Avro read

When compiled with feature io_avro_async, you can use this crate to read Avro files asynchronously.

use std::sync::Arc;

use futures::pin_mut;
use futures::StreamExt;
use tokio::fs::File;
use tokio_util::compat::*;

use arrow2::error::Result;
use arrow2::io::avro::avro_schema::file::Block;
use arrow2::io::avro::avro_schema::read_async::{block_stream, decompress_block, read_metadata};
use arrow2::io::avro::read::{deserialize, infer_schema};

#[tokio::main(flavor = "current_thread")]
async fn main() -> Result<()> {
    use std::env;
    let args: Vec<String> = env::args().collect();

    let file_path = &args[1];

    let mut reader = File::open(file_path).await?.compat();

    let metadata = read_metadata(&mut reader).await?;
    let schema = infer_schema(&metadata.record)?;
    let metadata = Arc::new(metadata);
    let projection = Arc::new(schema.fields.iter().map(|_| true).collect::<Vec<_>>());

    let blocks = block_stream(&mut reader, metadata.marker).await;

    pin_mut!(blocks);
    while let Some(mut block) = blocks.next().await.transpose()? {
        let schema = schema.clone();
        let metadata = metadata.clone();
        let projection = projection.clone();
        // the content here is CPU-bounded.
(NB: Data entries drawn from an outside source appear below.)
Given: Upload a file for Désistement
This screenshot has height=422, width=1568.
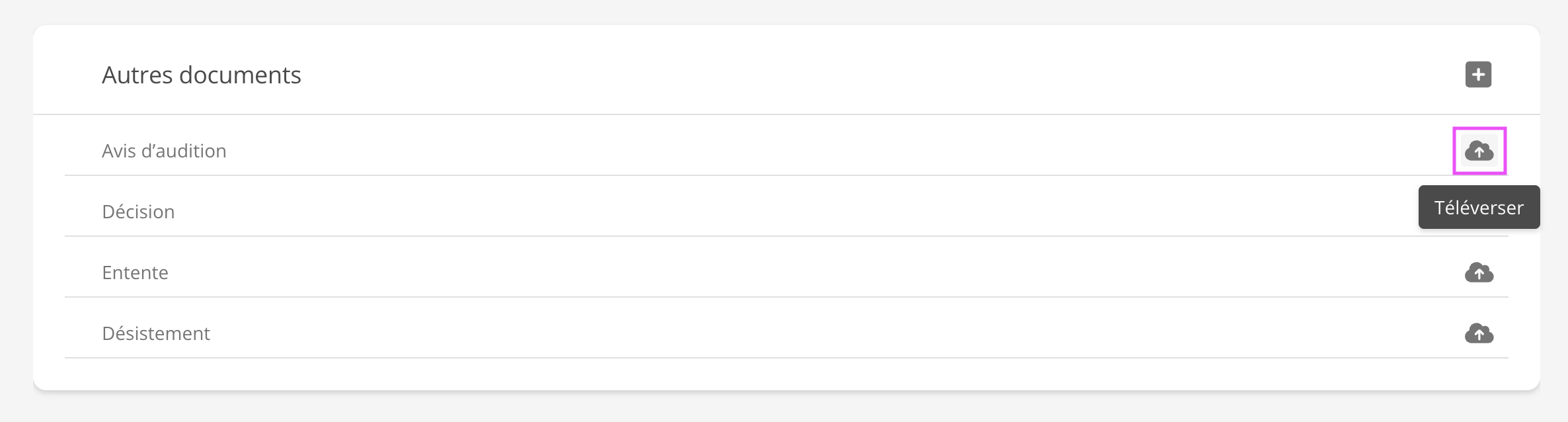Looking at the screenshot, I should click(1479, 333).
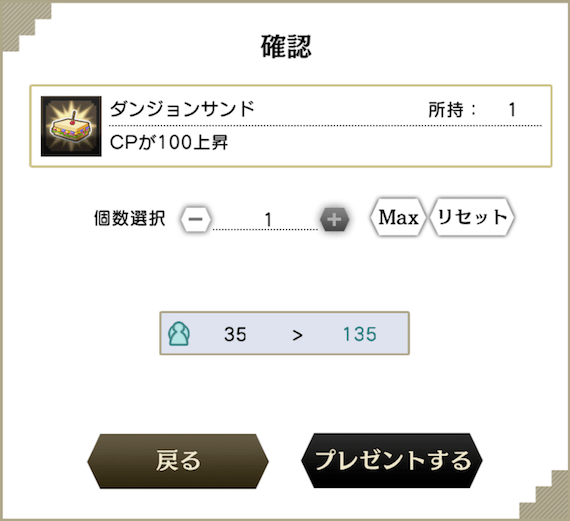Image resolution: width=570 pixels, height=521 pixels.
Task: Click the ダンジョンサンド sandwich item icon
Action: [71, 126]
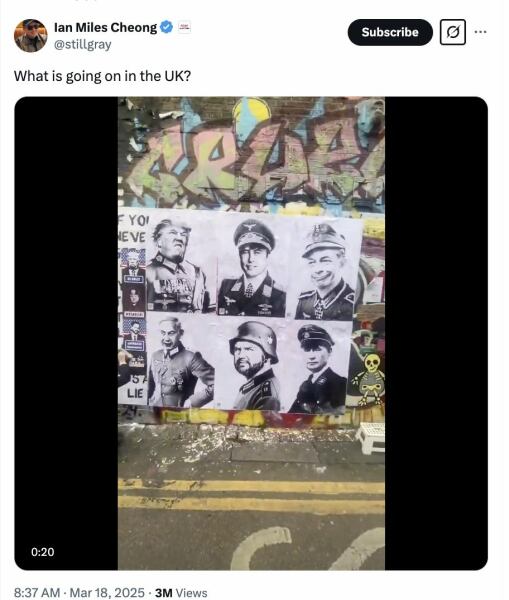Open the 8:37 AM timestamp link

tap(37, 592)
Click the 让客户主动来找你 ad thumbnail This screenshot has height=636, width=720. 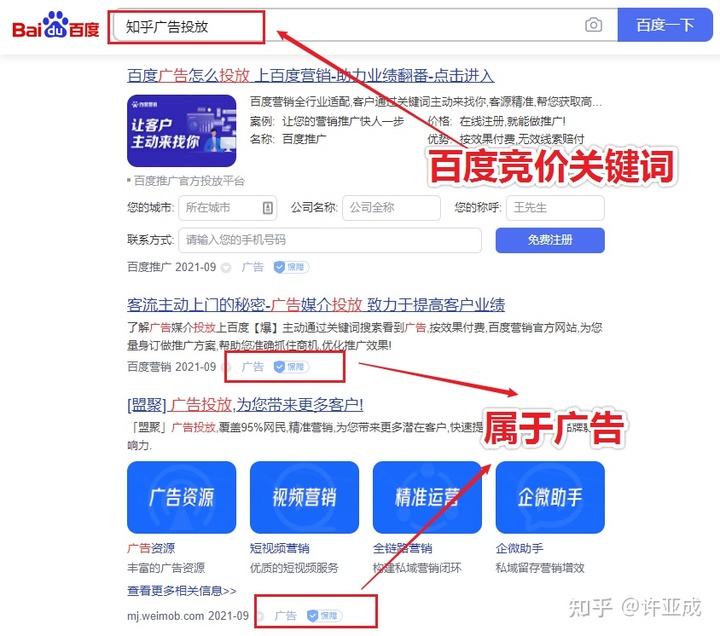pos(181,130)

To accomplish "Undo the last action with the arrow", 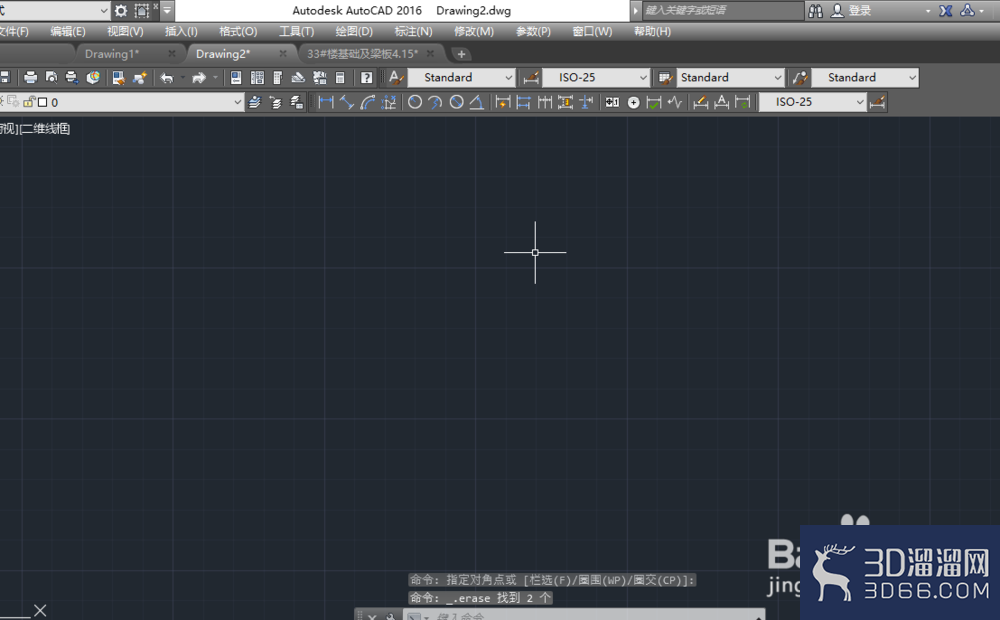I will click(x=167, y=78).
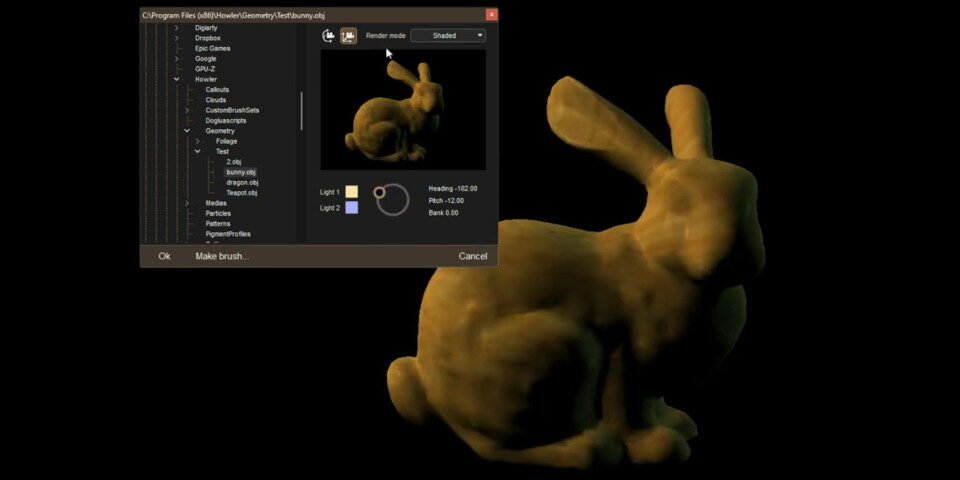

It should run on a dedicated thread pool
        let handle = tokio::task::spawn_blocking(move || {
            let mut decompressed = Block::new(0, vec![]);
            decompress_block(&mut block, &mut decompressed, metadata.compression)?;
            deserialize(
                &decompressed,
                &schema.fields,
                &metadata.record.fields,
                &projection,
            )
        });
        let chunk = handle.await.unwrap()?;
        assert!(!chunk.is_empty());
    }

    Ok(())
}

Note how both decompression and deserialization is performed on a separate thread pool to not block (see also here).